Two procedures — including an 11-hour marathon — performed in Canada to insert rods and stabilize Madeleine’s neck failed and left her head wedged into her collarbone.
A hunchback’s curvature, Feldman points out, is caused by the spine bending forward 60 degrees. Madeleine’s spine curved 160 degrees.
"The spine above the rod just fell right over," Feldman said. "You can barely eat when you are like that. She could have had lung problems. There was real risk to her health."
Doctors in Canada told Madeleine’s parents their daughter needed another surgery to fuse her spine in place. The Murrays balked and refused further treatment.
Doing so has come at great financial cost for the Murrays.
The surgeons who oversaw Madeleine’s care in Canada refused to sign off on a recommendation that would allow her to receive treatment outside the country, the Murrays said.
That’s left Dan Murray and his wife, Laura, holding the financial bag.
The Murrays, who own a small business in Victoria, have re-mortgaged their home, cashed out their life insurance policies, received a sizable loan from a friend and contributions from many, but still face huge bills. A GoFundMe account aimed at paying Madeleine’s post-surgery medical costs had raised about $10,500 as of Thursday.
Dan Murray said he is "one step from going under" but has zero regret.

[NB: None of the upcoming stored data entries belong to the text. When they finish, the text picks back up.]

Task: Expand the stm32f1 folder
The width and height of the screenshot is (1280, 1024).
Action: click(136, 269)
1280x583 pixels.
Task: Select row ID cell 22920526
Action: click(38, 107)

"Any parent facing this would have done the same," said Murray, whose family includes 13-year-old son Sutherland. "We did not have time to wait for a miracle in Canada."
After extensive research, the Murrays found Feldman, whose specialty is treating severe deformities of the spine.
"The family was scared," Feldman said. "The father felt like he was trying to save her life, which is true. This beautiful little girl that had been through way too much."
Madeleine underwent two surgeries at St. Mary’s, including one Nov. 22 in which Feldman removed a part of her upper vertebrae and inserted "rods, screws, wires and everything else." Madeleine was in intensive care for 38 days.
"Madeleine has been very mature about this," her father said. "I can count only two or three times where she’s had a complete meltdown, but that’s been very rare. It’s almost like she’s come into this life with a pre-determined journey and she’s embraced it. We can learn from this child."
For the past couple of months, Madeleine has received therapy at the Paley Institute and lived with her mom at Quantum House. She gets around the hospital in a walker, but her eyes light up when her father mentions walking on the beach and dipping her toes in the ocean before they leave for Canada.
Madeleine zipped off the names off several new friends she’s made during her long hospital stay, but admits she can’t wait to get back home to see her brother, pals and pets and go back to school. Her condition caused Madeleine to repeat second grade and made it impossible for her to attend third grade.
"She’s a very witty child," Dan Murray said. "She’ll catch up."
Feldman said that Madeleine’s long-term prognosis is "quite good."
"Madeleine is a great little kid — great energy, very intelligent and verbal, with a great spirit," Feldman said. "Absolutely adorable. Just a normal little girl with a big problem."